Recent data center research from Gartner showed that if organizations want to hone their service delivery and cut costs, they should limit their footprint to two data centers per continent.
Gartner advises the twin data center strategy in every country where the company has major business activity. In this way, businesses do not needlessly overspend on too many data center locations and can save a significant amount in operational costs.
“It’s a fact that most global organizations run too many data centers in too many countries,” said Gartner research vice president Rakesh Kumar. “This is normally the result of business expansion, either organically or through acquisition over many years.”
However, instead of maintaining all sites of the original company as well as those of an organization that came as part of a merger, administrators should strategically choose locations that will support current operations and eliminate those that are unnecessary.
Furthermore, while a number of businesses add data centers during times of growth, they should carefully review their increasing needs and make changes within existing centers to support these demands. With this arrangement in place, the organization has the resources it needs and can save a significant amount in operational costs as well. According to eWEEK contributor Nathan Eddy, these savings could total hundreds of millions of dollars, depending on the size of the business, representing a considerable financial incentive for administrators to adopt such a practice within their organizations.
Kumar also pointed out that having a large number of facilities is not always a good thing.
“While the logic of business growth makes sense, having too many data centers results in excessive capital and operational costs, an overly complex architecture and, in many cases, a lack of business-IT agility,” Kumar said.

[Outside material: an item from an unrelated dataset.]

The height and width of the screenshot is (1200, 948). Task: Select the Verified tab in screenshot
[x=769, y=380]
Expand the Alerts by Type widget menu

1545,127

Gartner stated that for many groups, this practice will mean two data centers in North America, South America, Europe, Africa and the Asia-Pacific region. This will ensure that all areas of major business activity are supported. This will also streamline the efforts of the IT team, as less facilities can provide for better management over existing assets, Eddy noted.
When to Augment the Two-Facility Strategy
Although Gartner encourages businesses to follow such a model, the firm stated that there are some exceptions to the two-facility rule. Companies that offer disaster recovery and business continuity services that are compliant with industry standards many need three data centers per continent.
“For example, many banking clients will augment a twin data center strategy with one or more remote data centers that will typically be smaller and/or lower level,” Gartner reported. “These additional data centers act as a data repository with some production capabilities, and as a final defense in the event of a catastrophe.”
Gartner also pointed out that companies dealing with cultural or language differences may also need additional facilities to provide the needed resources. In addition, if administrators find that closing down one site and moving to a better location presents more issues than benefits, they should remain with their existing practice.
“Further variations come about because the cost of changing from a multi-data center topology to a twin data center topology per major geography is too much, or the resulting cost structure actually does not justify the change,” Gartner stated.
As one of the main goals of this arrangement is cost benefits, companies should take steps to ensure finances are spent optimally. Kumar noted that businesses should view these points as exceptions to the twin data center topology, but the practice should be implemented wherever possible.
Real World Examples
Gartner’s two-facility practice could be applied within several large organizations, which may currently operate too many data centers. While Google seems to follow this type of practice in Asia and Europe, they could consolidate assets in North America. The company has two data centers in Asia and three in Europe. However, Google has six facilities in North America, including data centers in South Carolina, Iowa, Georgia, Oklahoma, North Carolina and Oregon. By following Gartner’s recommendations, the organization could see significant savings and improved service delivery.